Quoted text:
━━━━━━━━━━━━━━━━
I used to go for drives with a partner. We’d stop somewhere and I’d shoot. With a couple of drinks and maybe a snack or two these excursions doubled as a sort of cheap dates. He spent a lot of time I didn’t have exploring the backroads. I’d state a general kind of preference and he work out the fine details of how and where we might go.
But things change. The partner and I parted ways. It’s one think to go for a drive while enjoying the company of a friend. It’s another to do it alone. Getting out of the GTA is a commitment, and I am less inclined to go trekking off on my own miles away from anything in an untrustworthy car.
The work of my landscapes is part of my love for light. I just love light.
When I started to see that my interest in skies were echoing my late father’s, I couldn’t help but feel I was borrowing what I was doing. Is this really mine? Or am i postponing living in my own skin.
And even earlier going down the documentary path that I did, this was the realm of my late husband’s. You always have your own reasons for doing things, of course. I knew this works better.
But sometimes I think we borrow from others because someone else has already validated it. It’s safer. More comfortable, maybe.
But there may be others reasons why we become directionless. Maybe we don’t believe in our gifts. Or maybe to follow your own path is exposing. Maybe the feared critism will cut too deep, too personally. Maybe you will be revealed for the fraud you think you are.
I don’t know. But all this came out of a question. As I looked at the possibility that maybe I didn’t have as much time as I thought left, I looked back on my life and saw it as a whole, I thought, what the fuck was the point of all that?
So now that I think of it maybe I concluded the pain and hardship you encounter in your life, if youve encountered enough if it, maybe it should count for something. That maybe I should make something of mine because otherwise, it seems like such a waste.
━━━━━━━━━━━━━━━━
Supplied information:
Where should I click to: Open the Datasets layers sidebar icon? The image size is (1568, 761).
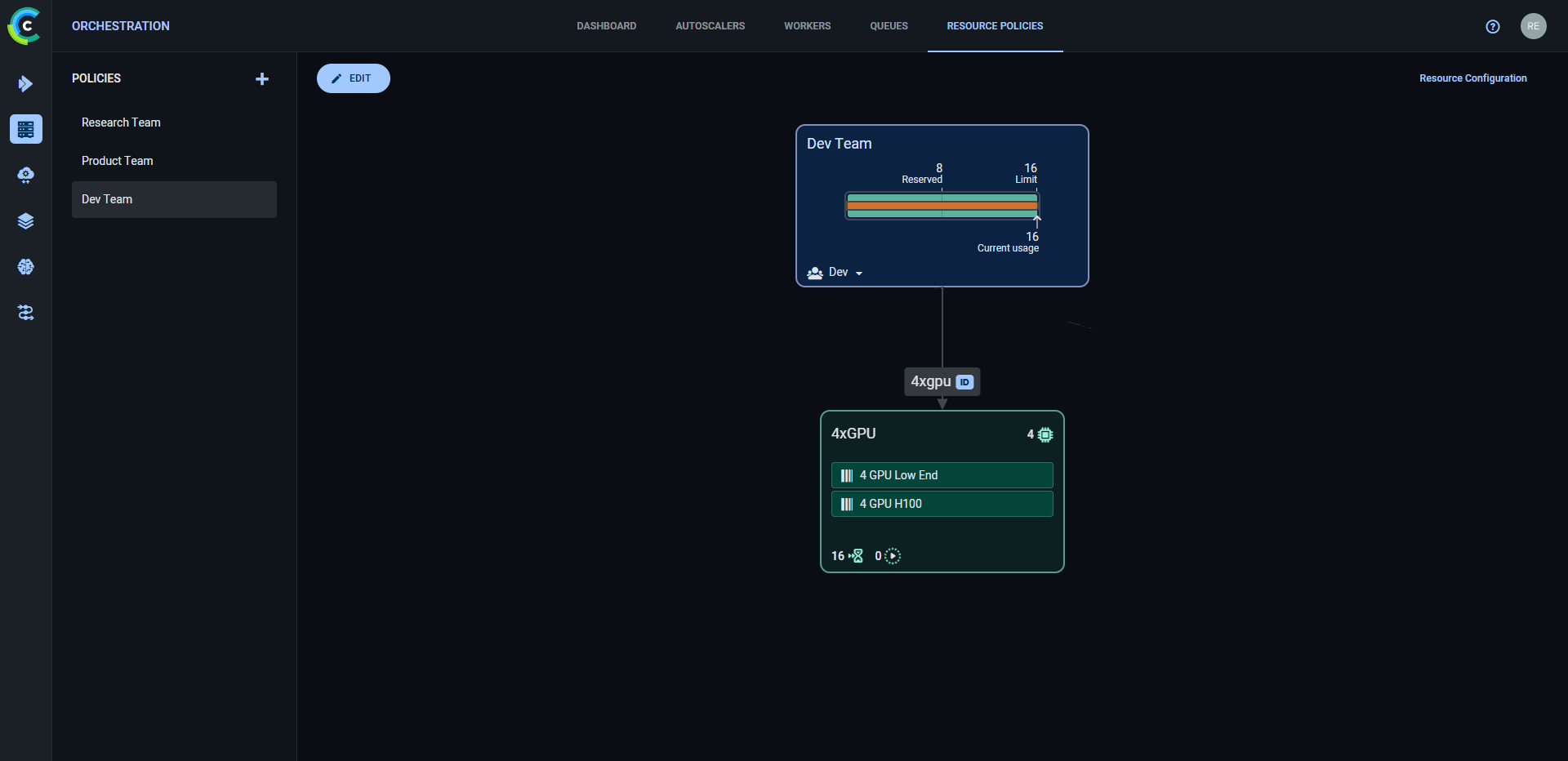(x=25, y=221)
━━━━━━━━━━━━━━━━
Instructions:
(1) Reproduce the personal essay about photography between "But things change." and "More comfortable, maybe.", inclusive.
(2) Pick up the personal essay about photography after its last sentence and carry it forward.

Answers for the exercise:
(1)
But things change. The partner and I parted ways. It’s one think to go for a drive while enjoying the company of a friend. It’s another to do it alone. Getting out of the GTA is a commitment, and I am less inclined to go trekking off on my own miles away from anything in an untrustworthy car.
The work of my landscapes is part of my love for light. I just love light.
When I started to see that my interest in skies were echoing my late father’s, I couldn’t help but feel I was borrowing what I was doing. Is this really mine? Or am i postponing living in my own skin.
And even earlier going down the documentary path that I did, this was the realm of my late husband’s. You always have your own reasons for doing things, of course. I knew this works better.
But sometimes I think we borrow from others because someone else has already validated it. It’s safer. More comfortable, maybe.

(2)
And so sometimes you must simply begin. Without knowing where it’s leading or what you are meant to be doing. It’s unlike me to go without a plan. I have to trust that something inside me or speaks through me will lead as long as I get out of way. Easier said they done. We get in our own way.
It’s funny, I doubt my abilities less than the part of me that is doubtful about the usefulness of art. But, somehow I don’t think I chose this journey. It chose me.
So now I am trying to listen to the vibrations inside me. The ones I’ve trampled over, or otherwise ignored. Follow those preoccupations. Don’t question. Don’t try to please. Don’t try to antisipate. Listen. Just listen. Trust.
What I hoped was the desire to please would subside. It hasn’t. I’m still have the same sensitivities. The difference is the shift in focus. Instead if looking at other people’s work and wishing i had done it first, or thinking perhaps that’s the direction I should explore, I’m looking inward. Go back to that that question, that exasperation, that despair, that desperation. What was the point of that? What is the point if all of it? What am I here for?
And if you are speaking to me, whether it’s praise or critism I have to do my best to shut you out because only I can hear the thing and it speaks quietly.
It’s like looking at a murky, grainy video and trying to make it out. Or seeing something in the dark. You think you see it and then your not sure. But bit by bit it takes shape. Something out or nothing. Or was it nothing?
The work that follows is infinitely more personal and introspective.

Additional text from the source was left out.